**Challenges**
**1.** Revise everything in the libclang patch thread from "The assertion was" down to "Committed r160577.", putting "code block" in place of "verbatim block".
**2.** Please continue the libclang comments patch thread from the point where it stops.

───── Supplied text ─────

[PATCH] libclang interface for comments AST

Hello,

The attached patch adds libclang APIs to walk comments ASTs and an API
to convert a comment to an HTML fragment.

I implemented error handling as returning bogus-but-safe values. I am
still concerned about this, because if the programmer misuses the API,
libclang will work around that silently. It could be a good idea to
add some opt-in debug output for libclang to scream in such cases.

For testing I implemented an equivalent of Comment::dump() with these
new APIs in c-index-test.

Please review.

Dmitri

libclang-comments-interface-v2.patch (63 KB)

I think it still would be better to return an invalid value where possible. For example, for functions returning CXCommentParamPassDirection, return CXCommentParamPassDirection_Null where no legal value can be return instead of CXCommentParamPassDirection_In.

This is what I think the functions should be returning to indicate an invalid value, depending on their type:

* enum - Do as above
* string - Empty or null string
* integers - Negative number, if possible
* pointers - Null
* structs - Usually contains an enum and/or pointer

* floating point - Perhaps NaN? Don't really know how that works in C/C++

* char - This really depends on what encoding is assumed. For 7bit ASCII and UTF-8 you probably can return anything above 127. Although I can't remember I've seen a libclang function returning a char so it might not be a problem.

Hello,

The attached patch adds libclang APIs to walk comments ASTs and an API
to convert a comment to an HTML fragment.

This is awesome. Some minor comments below, but I think this is ready to go in.

I implemented error handling as returning bogus-but-safe values. I am
still concerned about this, because if the programmer misuses the API,
libclang will work around that silently. It could be a good idea to
add some opt-in debug output for libclang to scream in such cases.

I think adding opt-in debug output for libclang is a wonderful (separable) idea.

For testing I implemented an equivalent of Comment::dump() with these
new APIs in c-index-test.

Great!

+void CommentASTToHTMLConverter::visitInlineCommandComment(
+ const InlineCommandComment *C) {
+ StringRef CommandName = C->getCommandName();
+ bool HasArg0 = C->getNumArgs() > 0 && !C->getArgText(0).empty();
+ StringRef Arg0;
+ if (HasArg0)
+ Arg0 = C->getArgText(0);

While you're working on comment parser, you may be interested by this bug:

http://llvm.org/bugs/show_bug.cgi?id=13411

This is a comment that make the comment parser crash (by assertion)

I'm really looking forward to this.

Fixed in r160568.

@code, according to Doxygen, is a starting command of a verbatim code block
(clearly not something that comment author intended -- seems like they didn't
use Doxygen).

The assertion was wrong in case we have a verbatim block without a closing
command.

Dmitri

Hello,

The attached patch adds libclang APIs to walk comments ASTs and an API
to convert a comment to an HTML fragment.

This is awesome. Some minor comments below, but I think this is ready to go in.

Committed r160577.

───── Rows ─────

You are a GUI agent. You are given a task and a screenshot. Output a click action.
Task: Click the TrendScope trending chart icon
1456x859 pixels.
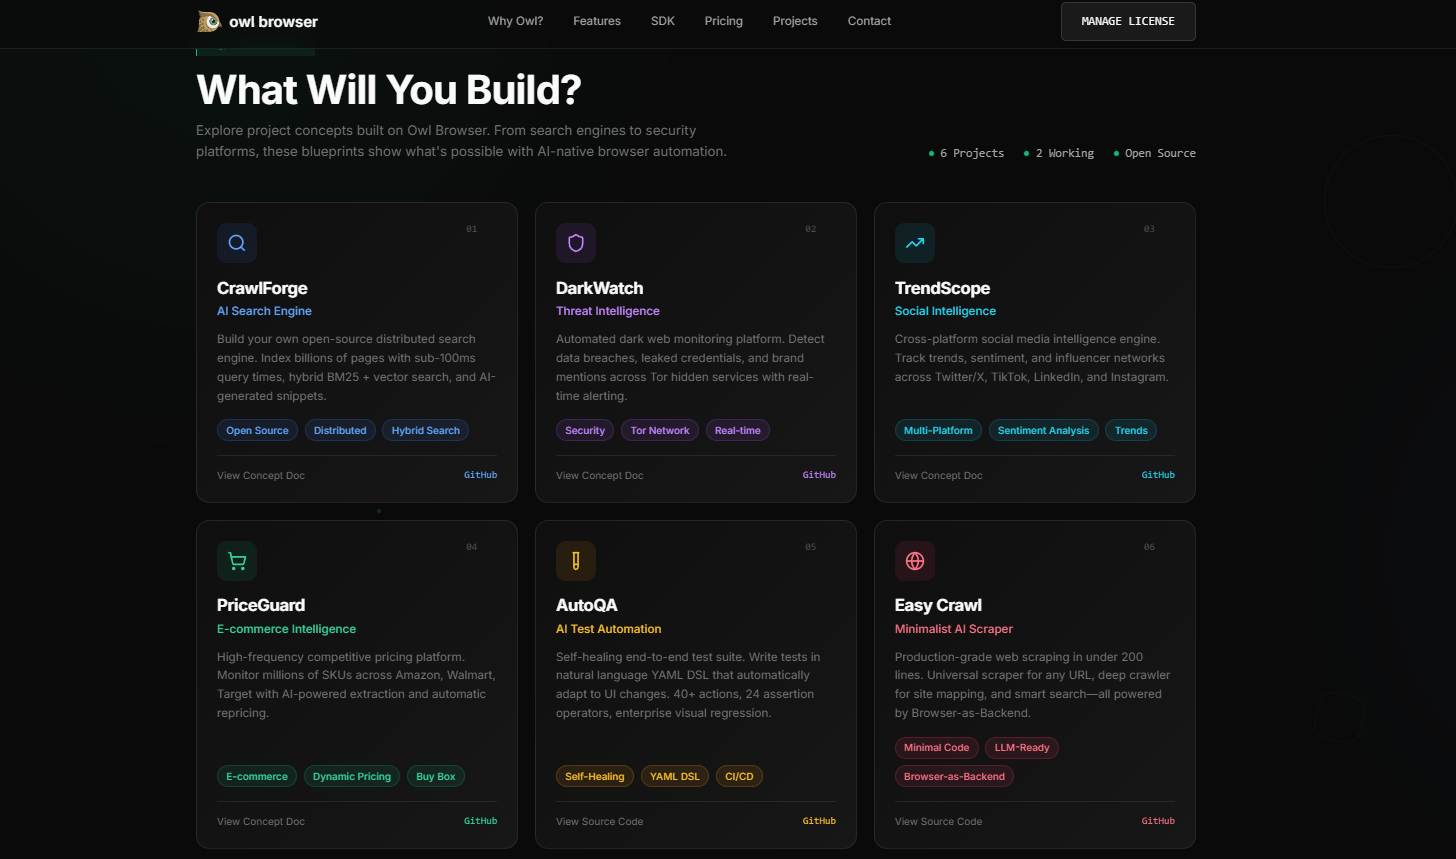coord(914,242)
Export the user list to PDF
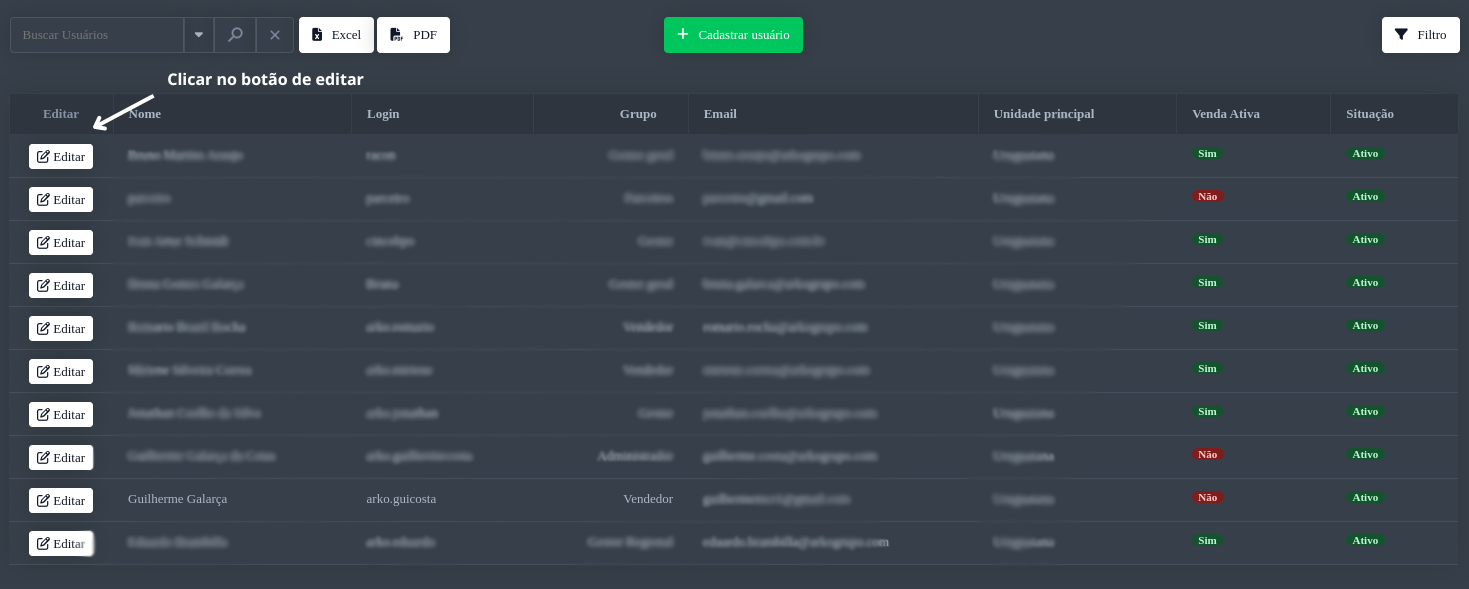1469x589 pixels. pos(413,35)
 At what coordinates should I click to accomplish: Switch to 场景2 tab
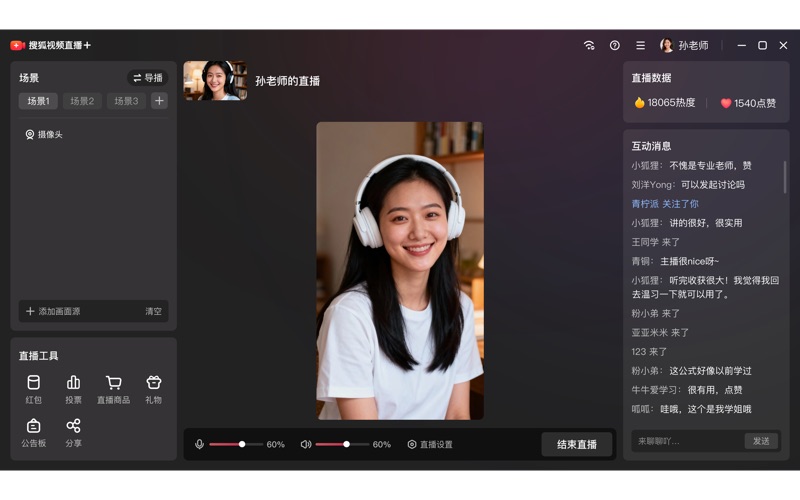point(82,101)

─────
───── Rows ─────

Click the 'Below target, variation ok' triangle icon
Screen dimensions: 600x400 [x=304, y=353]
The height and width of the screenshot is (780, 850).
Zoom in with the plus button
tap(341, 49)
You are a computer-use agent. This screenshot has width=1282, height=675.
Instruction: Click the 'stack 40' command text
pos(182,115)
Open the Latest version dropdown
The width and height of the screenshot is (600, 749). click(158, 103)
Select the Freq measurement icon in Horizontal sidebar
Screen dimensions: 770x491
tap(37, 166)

─────

**Responses to the exercise**
**1.**
The assertion was wrong in case we have a code block without a closing
command.

Dmitri

Hello,

The attached patch adds libclang APIs to walk comments ASTs and an API
to convert a comment to an HTML fragment.

This is awesome. Some minor comments below, but I think this is ready to go in.

Committed r160577.

**2.**
I implemented error handling as returning bogus-but-safe values. I am
still concerned about this, because if the programmer misuses the API,
libclang will work around that silently. It could be a good idea to
add some opt-in debug output for libclang to scream in such cases.

I think adding opt-in debug output for libclang is a wonderful (separable) idea.

OK, will think about it.

+void CommentASTToHTMLConverter::visitInlineCommandComment(
+ const InlineCommandComment *C) {
+ StringRef CommandName = C->getCommandName();
+ bool HasArg0 = C->getNumArgs() > 0 && !C->getArgText(0).empty();
+ StringRef Arg0;
+ if (HasArg0)
+ Arg0 = C->getArgText(0);
+
+ if (CommandName == "b") {
+ if (!HasArg0)
+ return;
+ Result += "<b>";
+ Result += Arg0;
+ Result += "</b>";
+ return;
+ }
+ if (CommandName == "c" || CommandName == "p") {
+ if (!HasArg0)
+ return;
+ Result += "<tt>";
+ Result += Arg0;
+ Result += "</tt>";
+ return;
+ }
+ if (CommandName == "a" || CommandName == "e" || CommandName == "em") {
+ if (!HasArg0)
+ return;
+ Result += "<em>";
+ Result += Arg0;
+ Result += "</em>";
+ return;
+ }

Here, we're classifying a subset of the Doxygen inline commands. Can you extract this operation out into a member function of InlineCommandComment, something like

        enum CXInlineCommandCommentKind {
                ICC_Unknown,
                ICC_Bold,
                ICC_Code,
                ICC_Emphasized
        };

        CXInlineCommandCommentKind getCommandCommentKind() const;

or maybe tie it to the rendering of the text, e.g.,

        enum CXInlineCommandRenderKind {
                ICR_Normal,
                ICR_Bold,
                ICR_Code,
                ICR_Emphasized
        }

        CXInlineCommandRenderKind getRenderKind() const;

so that all clients don't need to reinterpret the various Doxygen/HeaderDoc/etc. commands themselves (Unless they want to)? This information would be useful in the libclang API as well, since we expect many clients to use that.

Agreed. I like the second option better because Doxygen manual
assigns some semantic difference to the commands which are rendered
the same way. For example, \c is "anything that looks like code", but
\p is "parameter name".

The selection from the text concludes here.